# ASSIGNMENT
In the listing, locate the line containing "You are a computer-use agent.", then quote it and all following lines exactly. Omit pictures.

# RECORDED DATA
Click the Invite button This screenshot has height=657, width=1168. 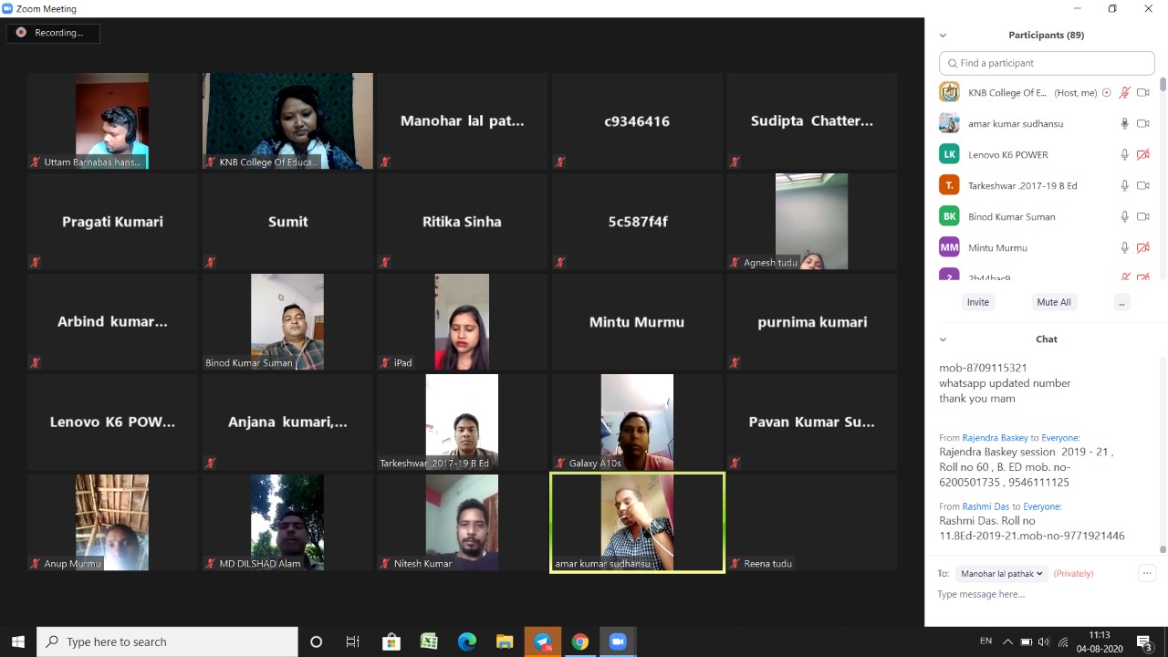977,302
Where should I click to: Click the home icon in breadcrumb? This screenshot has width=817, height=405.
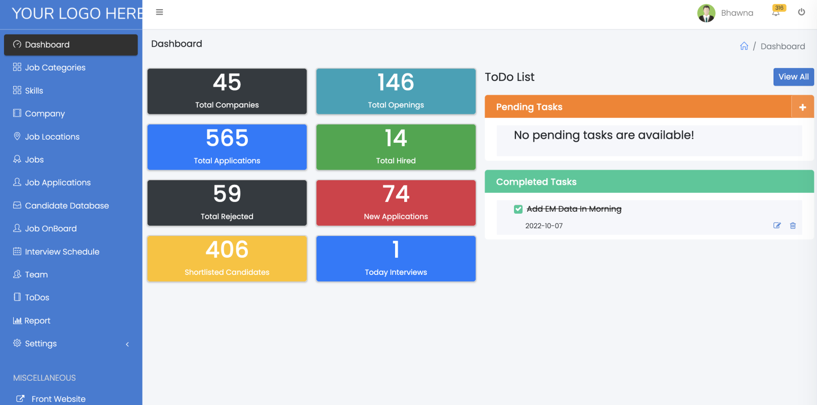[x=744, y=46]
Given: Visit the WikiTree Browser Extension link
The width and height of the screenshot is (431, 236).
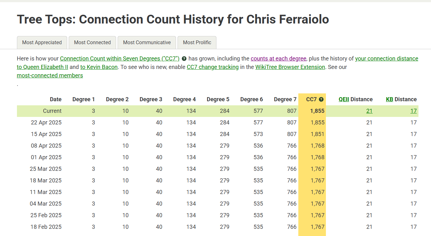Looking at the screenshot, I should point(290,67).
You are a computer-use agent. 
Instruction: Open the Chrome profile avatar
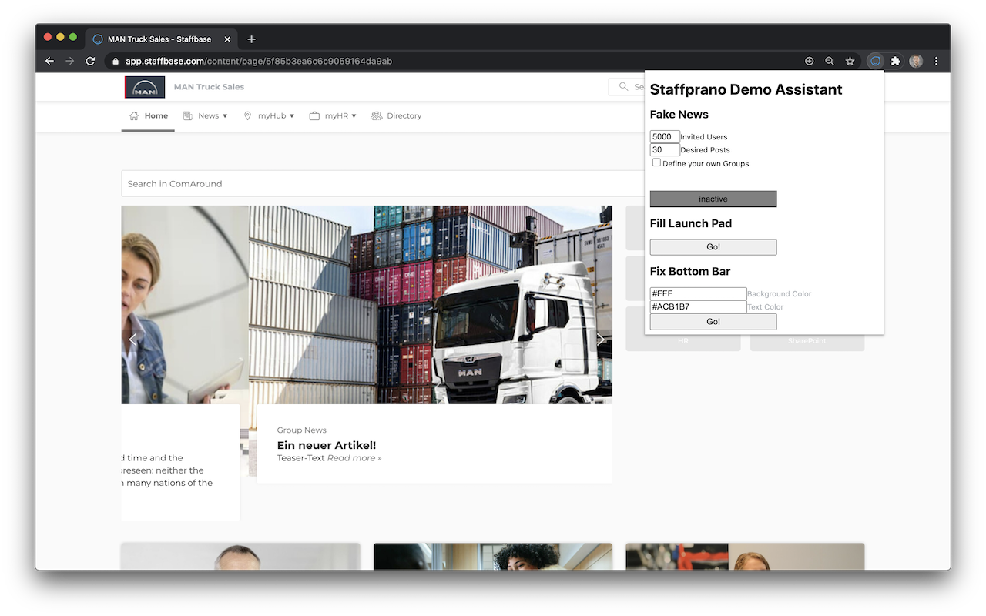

# RESULT OF THIS EXERCISE
You are a computer-use agent. 
Instruction: Open the Chrome profile avatar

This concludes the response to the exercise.